Copy word for word the rows that begin with the line containing "Identify the location" and end with the line containing "species-cell: A. fischeri", including both of those lines.

═══ Record excerpts ═══

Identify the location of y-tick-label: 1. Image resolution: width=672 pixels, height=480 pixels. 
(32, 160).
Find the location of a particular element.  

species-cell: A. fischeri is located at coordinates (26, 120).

═══
═══ Record excerpts ═══

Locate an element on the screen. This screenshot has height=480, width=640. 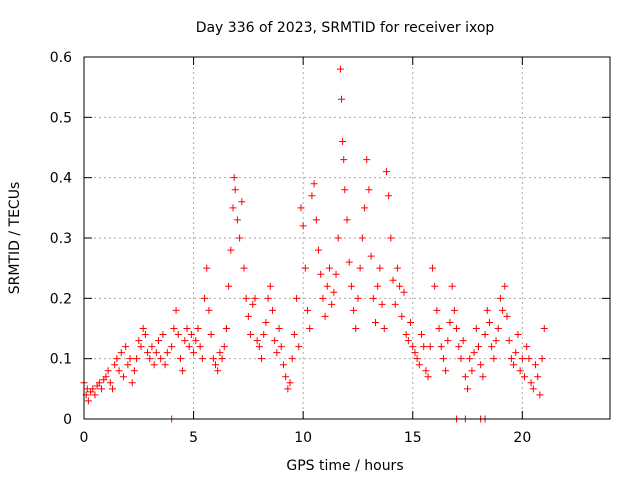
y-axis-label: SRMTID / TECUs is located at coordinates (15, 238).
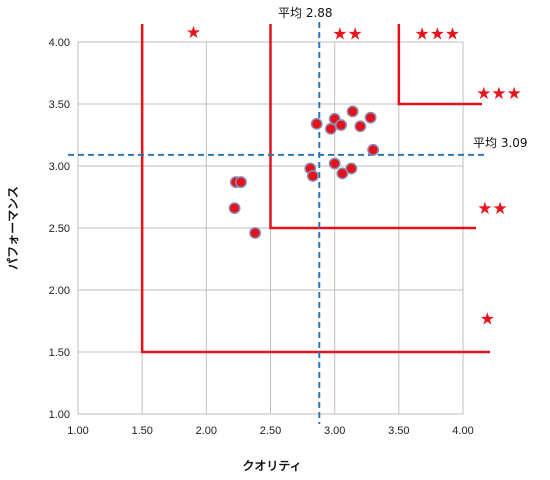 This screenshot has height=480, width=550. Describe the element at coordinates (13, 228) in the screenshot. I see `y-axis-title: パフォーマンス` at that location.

═══
═══ Record excerpts ═══

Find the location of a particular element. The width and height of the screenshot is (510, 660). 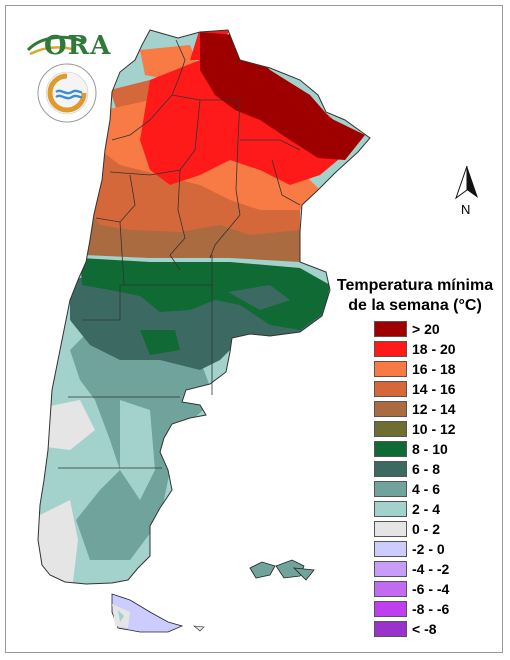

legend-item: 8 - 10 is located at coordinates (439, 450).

═══

**Problem solution:**
Identify the location of y-tick-label: 1. Image resolution: width=672 pixels, height=480 pixels. 
(32, 160).
Find the location of a particular element.  

species-cell: A. fischeri is located at coordinates (26, 120).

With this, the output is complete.